[EXERCISE]
Your task is to copy exactly the lines from the line containing "Image resolution: width=980" through the end of the listing below, with pictures left out.

[MATERIAL PROVIDED]
/---
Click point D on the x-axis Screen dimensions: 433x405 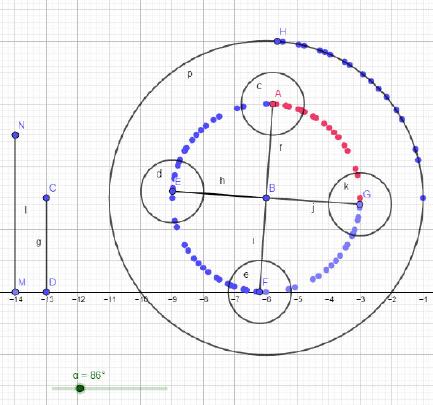46,292
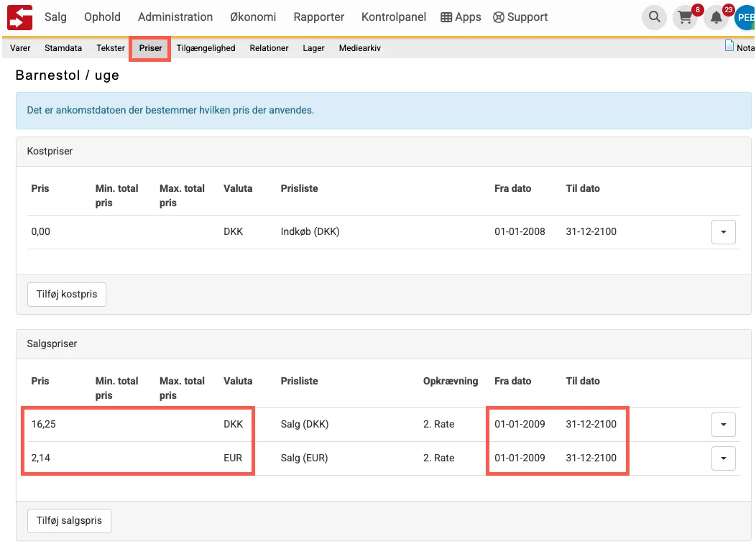This screenshot has width=756, height=549.
Task: Expand the Salg (EUR) sales price row dropdown
Action: tap(723, 458)
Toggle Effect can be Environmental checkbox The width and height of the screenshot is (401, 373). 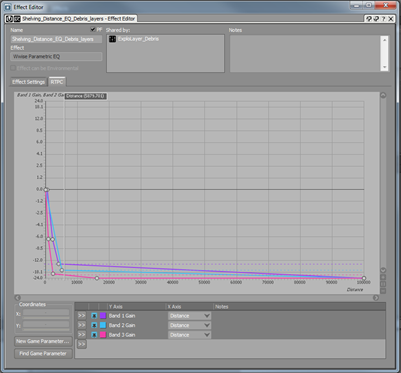tap(13, 68)
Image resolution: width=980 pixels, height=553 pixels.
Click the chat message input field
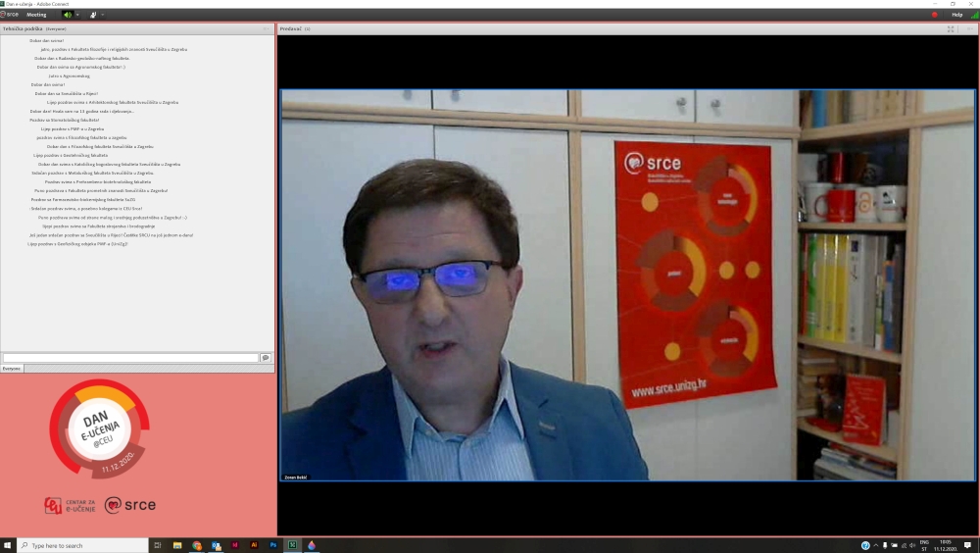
\---
[ANSWER AREA]
Image resolution: width=980 pixels, height=553 pixels.
Click the chat message input field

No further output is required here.